Forces and Newton's Laws
Newton's First Law states that objects at rest stay at rest and moving objects maintain constant velocity unless a net external force acts on them. This is the foundation of inertial reference frames.
Newton's Second Law (ΣF = ma) means net force equals mass times acceleration and points in the direction of acceleration. Always start mechanics problems with a free-body diagram showing every force.
Newton's Third Law describes action-reaction pairs: for every action force there is an equal and opposite reaction force on a different object. These pairs never cancel on a single body.
Static friction (fs ≤ μs N) opposes impending motion and adjusts up to a maximum. Kinetic friction (fk = μk N) opposes actual motion and is typically smaller than maximum static friction.
Circular and Rotational Motion
Centripetal acceleration (ac = v squared/r) points toward the center of circular motion. The net force must also point toward center (ΣFc = mv squared/r). Tension, gravity, friction, or normal force can supply this force.
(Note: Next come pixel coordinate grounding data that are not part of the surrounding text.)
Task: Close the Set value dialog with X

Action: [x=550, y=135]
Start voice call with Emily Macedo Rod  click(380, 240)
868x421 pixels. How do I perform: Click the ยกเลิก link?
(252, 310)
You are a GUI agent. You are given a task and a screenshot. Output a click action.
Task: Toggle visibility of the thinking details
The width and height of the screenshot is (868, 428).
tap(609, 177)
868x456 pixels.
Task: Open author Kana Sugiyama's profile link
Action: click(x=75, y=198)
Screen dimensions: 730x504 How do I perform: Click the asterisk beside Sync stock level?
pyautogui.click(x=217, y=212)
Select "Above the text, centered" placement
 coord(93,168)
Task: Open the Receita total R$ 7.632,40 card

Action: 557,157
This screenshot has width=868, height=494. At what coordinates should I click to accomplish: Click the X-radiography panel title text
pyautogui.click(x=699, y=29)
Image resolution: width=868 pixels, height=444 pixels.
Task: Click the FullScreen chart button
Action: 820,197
Torque (τ = rF sin θ) is the rotational analog of force. Net torque produces angular acceleration (Στ = Iα). Extended free-body diagrams become essential for rotation problems.
Rotational kinematics parallels linear motion. Use ω = ω0 + αt and θ = ω0t + 1/2 αt squared, always working in radians, not degrees.
Energy and Momentum
The Work-Energy Theorem states that net work equals change in kinetic energy (Wnet = ΔKE = 1/2 mv squared - 1/2 mv0 squared). This relationship holds regardless of path for conservative forces.
Conservation of Energy says total mechanical energy stays constant when only conservative forces act: KE0 + PE0 = KEf + PEf. If non-conservative forces like friction act, add Wfriction as energy lost to heat.
Momentum (p = mv) and impulse (J = FΔt = Δp) connect forces and motion changes. This approach is especially useful for collisions with variable forces.
Conservation of Momentum applies in isolated systems: total momentum before equals total momentum after. This works for elastic, inelastic, and perfectly inelastic collisions, plus explosions.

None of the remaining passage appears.